Task input ->
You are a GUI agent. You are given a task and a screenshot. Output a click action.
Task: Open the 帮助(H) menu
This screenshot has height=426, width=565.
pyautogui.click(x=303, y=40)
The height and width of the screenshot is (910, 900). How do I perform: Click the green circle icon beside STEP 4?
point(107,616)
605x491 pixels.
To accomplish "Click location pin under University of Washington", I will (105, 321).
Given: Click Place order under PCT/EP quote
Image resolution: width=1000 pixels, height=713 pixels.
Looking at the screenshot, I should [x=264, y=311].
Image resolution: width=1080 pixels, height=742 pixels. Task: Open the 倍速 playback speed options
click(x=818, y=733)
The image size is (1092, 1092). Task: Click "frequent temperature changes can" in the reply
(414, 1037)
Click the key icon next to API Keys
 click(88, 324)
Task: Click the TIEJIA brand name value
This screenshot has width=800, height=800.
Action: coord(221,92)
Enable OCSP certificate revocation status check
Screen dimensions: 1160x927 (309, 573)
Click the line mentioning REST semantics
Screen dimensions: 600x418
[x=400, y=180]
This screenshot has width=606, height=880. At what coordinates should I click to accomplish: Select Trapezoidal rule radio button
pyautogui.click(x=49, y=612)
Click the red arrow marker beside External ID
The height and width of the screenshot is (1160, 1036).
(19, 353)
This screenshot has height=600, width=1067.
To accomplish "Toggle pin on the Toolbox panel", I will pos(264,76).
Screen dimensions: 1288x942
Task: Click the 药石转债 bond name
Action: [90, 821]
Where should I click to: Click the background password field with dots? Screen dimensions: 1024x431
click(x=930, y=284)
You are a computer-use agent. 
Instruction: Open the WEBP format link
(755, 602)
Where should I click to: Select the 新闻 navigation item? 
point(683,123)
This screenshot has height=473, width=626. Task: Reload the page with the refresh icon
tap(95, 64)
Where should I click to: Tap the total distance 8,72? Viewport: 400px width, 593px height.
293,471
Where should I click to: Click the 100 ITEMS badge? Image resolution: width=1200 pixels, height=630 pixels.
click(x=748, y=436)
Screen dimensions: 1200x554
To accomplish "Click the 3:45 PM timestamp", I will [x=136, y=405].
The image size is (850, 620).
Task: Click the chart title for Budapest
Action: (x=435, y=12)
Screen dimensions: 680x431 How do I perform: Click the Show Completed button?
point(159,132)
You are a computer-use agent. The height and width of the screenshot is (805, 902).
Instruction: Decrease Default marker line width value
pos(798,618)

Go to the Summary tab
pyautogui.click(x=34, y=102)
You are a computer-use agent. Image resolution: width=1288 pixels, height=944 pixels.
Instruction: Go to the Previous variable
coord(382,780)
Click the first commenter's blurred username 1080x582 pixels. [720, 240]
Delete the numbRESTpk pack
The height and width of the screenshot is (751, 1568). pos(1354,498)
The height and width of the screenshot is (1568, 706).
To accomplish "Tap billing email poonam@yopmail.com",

Exercise aim -> Check the lines above and copy each one that includes "computer".

Response area ->
You are a computer-use agent. 
You are a computer-use agent. The height and width of the screenshot is (805, 902).
You are a computer-use agent. Image resolution: width=1288 pixels, height=944 pixels.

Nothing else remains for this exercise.